### DATA FOR THIS TASK
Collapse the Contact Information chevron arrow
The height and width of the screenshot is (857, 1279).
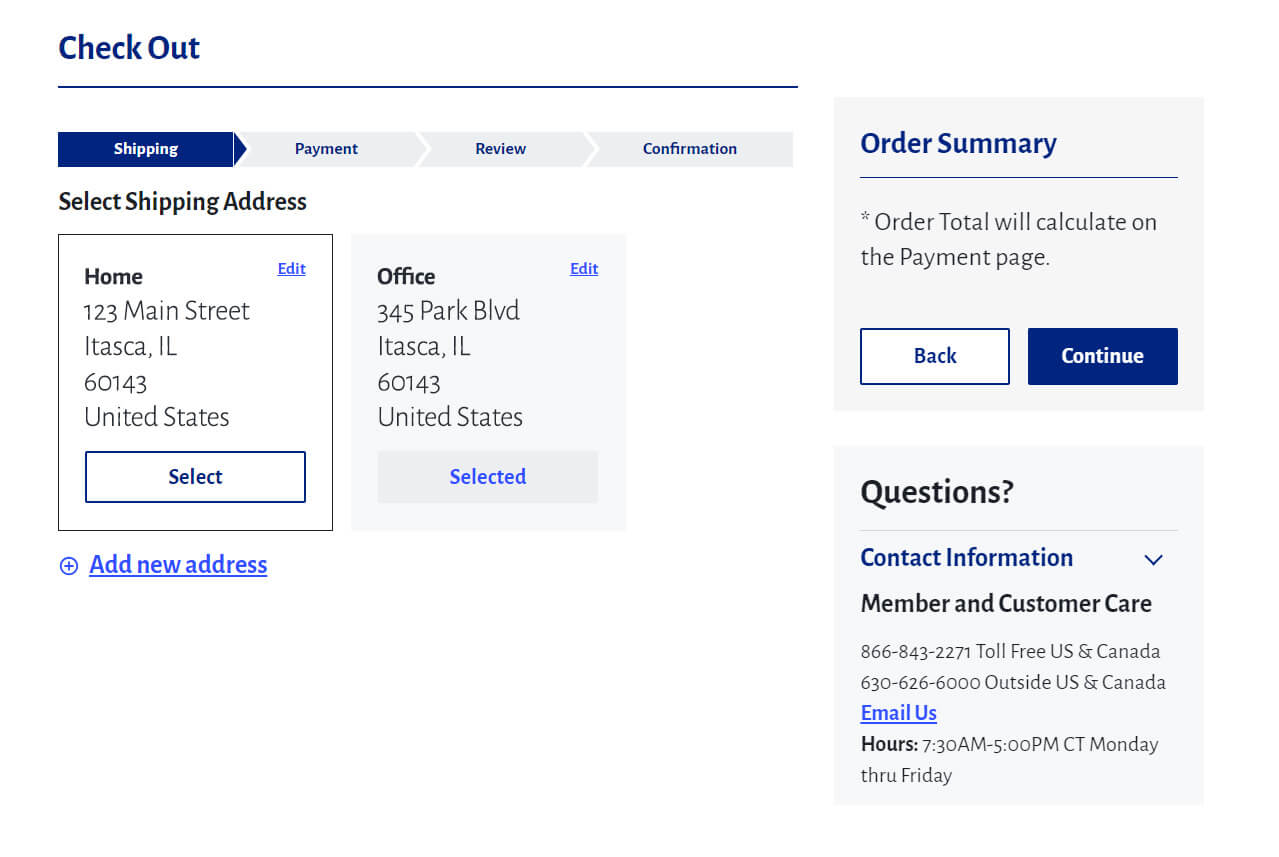(x=1153, y=559)
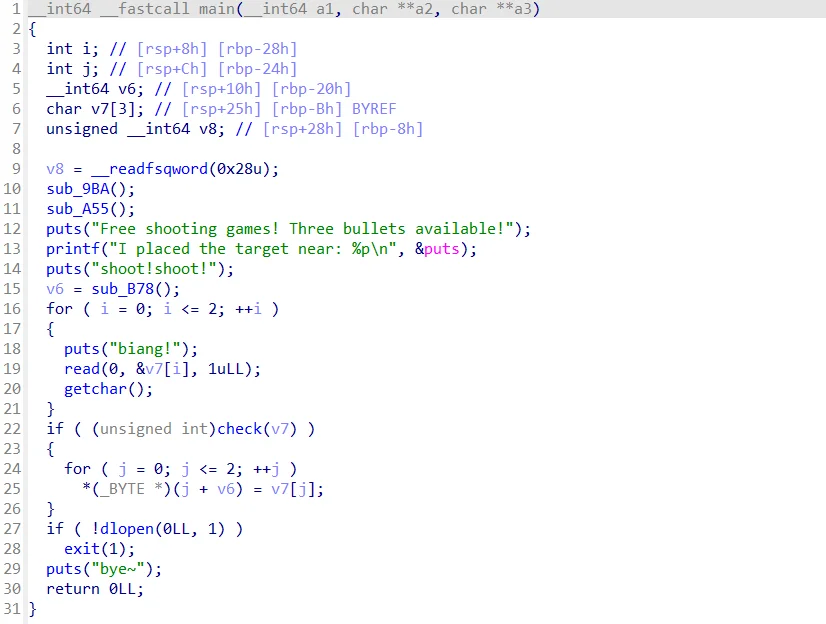
Task: Click the read function call
Action: (x=80, y=369)
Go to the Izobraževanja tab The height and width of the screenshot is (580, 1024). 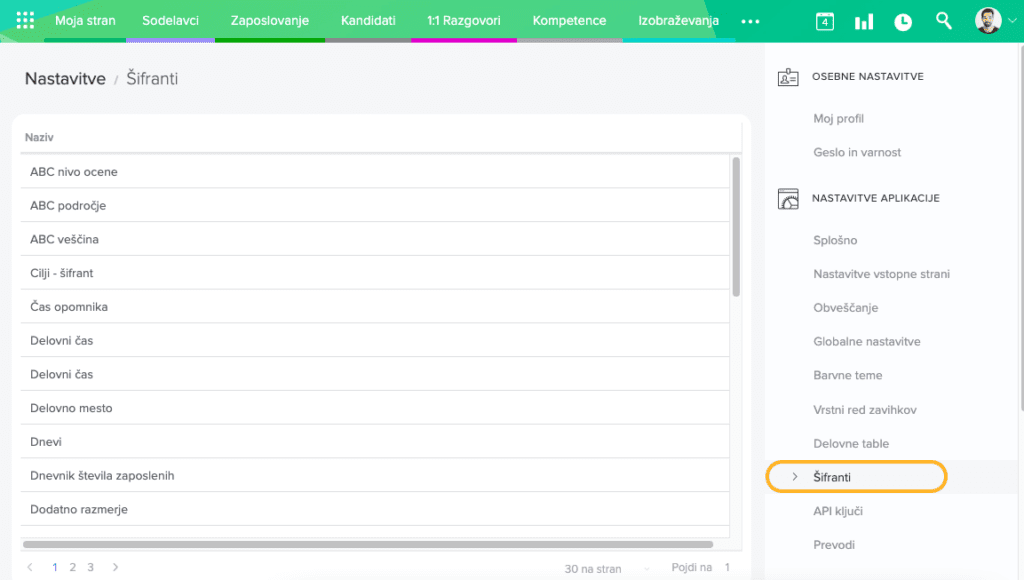[x=678, y=21]
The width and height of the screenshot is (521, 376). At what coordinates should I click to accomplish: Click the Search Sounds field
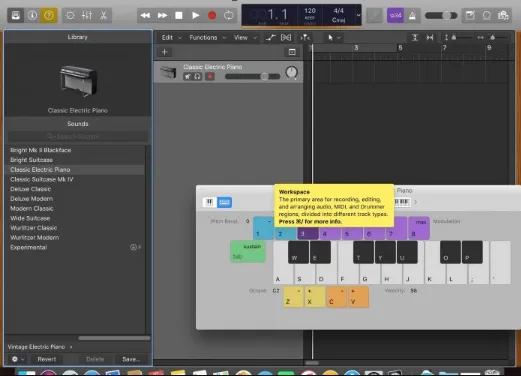click(78, 136)
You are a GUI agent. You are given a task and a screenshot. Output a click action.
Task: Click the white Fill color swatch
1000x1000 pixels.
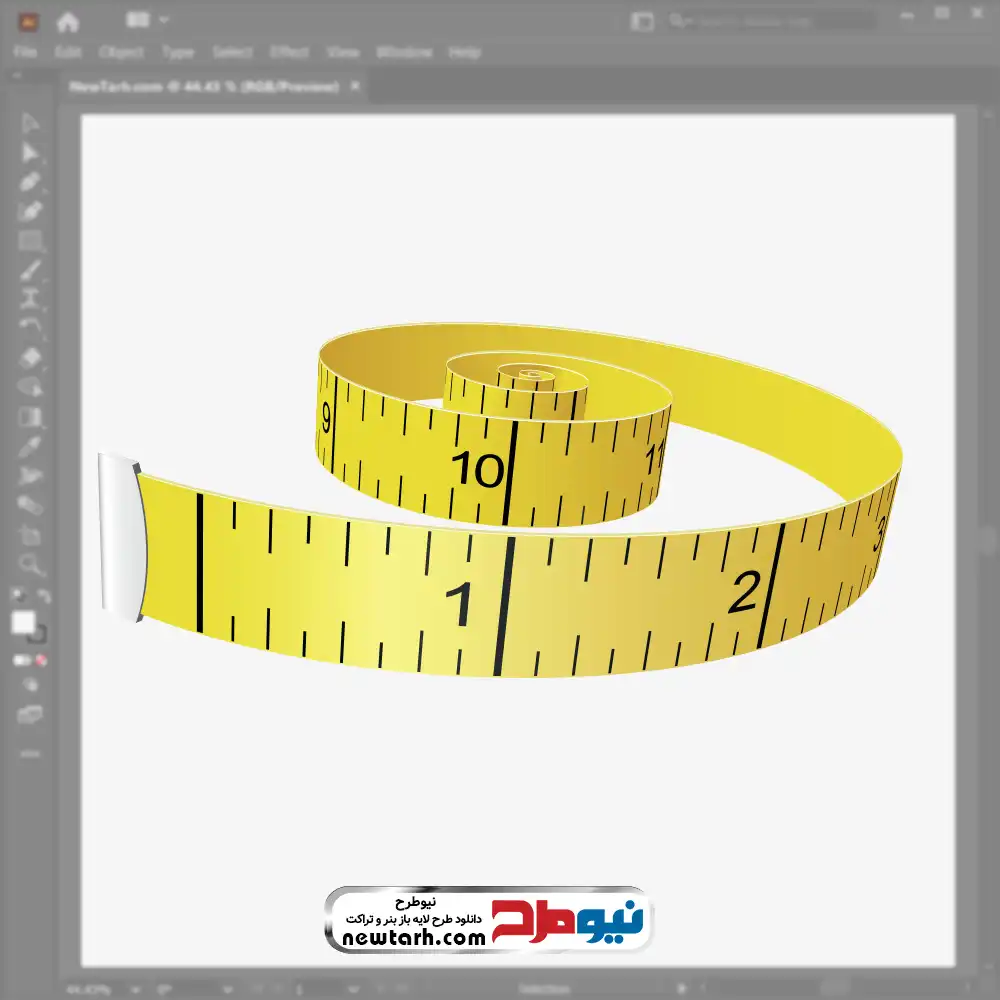tap(24, 622)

### REQUIREMENT
Quote word for word everything from the line containing "The width and" down to the end of the material, leaving the pictures out of your answer.

### RESULT FOR THIS TASK
The width and height of the screenshot is (521, 376). At what coordinates should I click to accomplish: Click the Search Sounds field
click(78, 136)
You are a GUI agent. You are given a task and a screenshot. Output a click action.
Task: Click the white Fill color swatch
1000x1000 pixels.
tap(24, 622)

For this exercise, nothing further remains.